TODAY: Inauguration day is here and U.S. intelligence agencies are investigating business dealings between Moscow and Trump officials; likelihood of immediate improvement to U.S.-Russia relations dwindling; Facebook suspends RT coverage over copyright infringement; Moscow alleges bias against its form of reporting; Kremlin will not make payout to former Yukos shareholders, flouting landmark ECHR decision; Amnesty decries new plans to decriminalise domestic assault.
On the eve of Donald Trump’s inauguration, the New York Times reports that American intelligence agencies have intercepted communications in an investigation into possible political and financial links between Russia and associates of Donald Trump. Former campaign manager Paul Manafort, who previously worked for oligarchs like Rinat Akhmetov, Dmitry Firtash and Oleg Deripaska is a target, as are other Moscow-friendly Trump associates Carter Page and Roger Stone. The agencies have apparently chosen to speak out now, as once Trump is inaugurated, he will have the power to stop some of the investigative work they are undertaking. For the Kremlin, the Trump presidency is apparently seeming less and less sweet, as the controversy about hacking is pushing some top Republicans to take a harsher stance on Moscow, and the matter of sanctions. Bloomberg considers the investment perspective and notes it unlikely that sanctions would be lifted immediately. Things always starts out well when a new President arrives, says the Moscow Times, but ‘much as the bread always lands butter-side-down, Russia welcomes every new president warmly, and U.S.-Russian relations tend to start promisingly – only to end poorly and then to begin anew’. Indeed the head of Russia’s State Duma Committee on Foreign Affairs, Leonid Slutsky, has refuted the possibility of a ‘quick fix’ and urged caution in moves to improve relations. None of this has deterred a group of gunsmiths in Zlatoust from making a commemorative two-pound coin reading ‘In Trump We trust’.

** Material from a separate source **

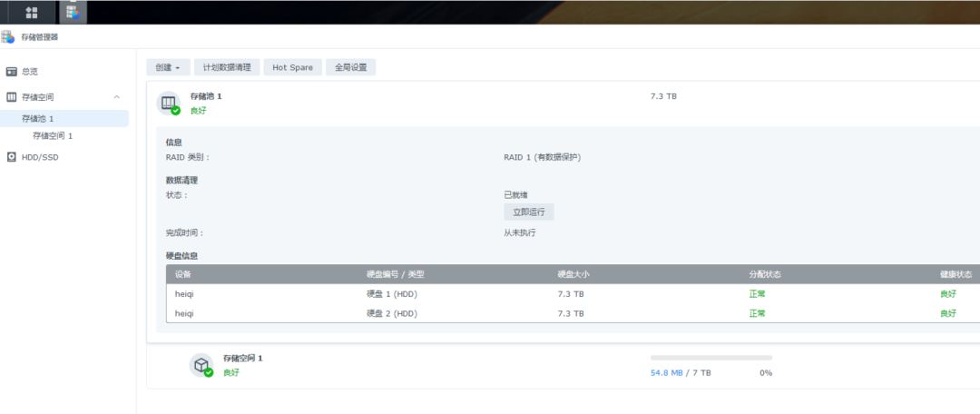Open 全局设置 global settings
The image size is (980, 414).
[x=350, y=67]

Kremlin-backed news outlet RT is at loggerheads with Facebook, after the social network temporarily suspended its right to share content in the wake of a copyright dispute, for a period that would prevent them from sharing coverage of the Trump inauguration. RT representatives have accused Washington of political interference and authorities in Moscow says they could retaliate with similar moves against U.S.-based media. As part of the FBI’s search for hackers, a Russian programmer has reportedly been arrested whilst on holiday in Spain. The Constitutional Court has rejected a ruling by the European Court of Human Rights to pay $1.9 billion in compensation to the former shareholders of defunct oil company Yukos, on the basis that it violates the Russian constitution.

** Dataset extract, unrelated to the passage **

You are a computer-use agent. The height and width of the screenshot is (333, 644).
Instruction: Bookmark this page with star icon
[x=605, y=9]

First Deputy Prime Minister Igor Shuvalov apparently believes that Russia’s economy could grow by 2% in 2017. This article examines how, as global attention is distracted by Syria and Trump, the Kremlin is seeking to extend its influence in the Balkans. Amnesty International has urged Russia not to adopt legislation that would decriminalise certain types of abuse in the family home, calling it a ‘sickening attempt to trivialize domestic violence’.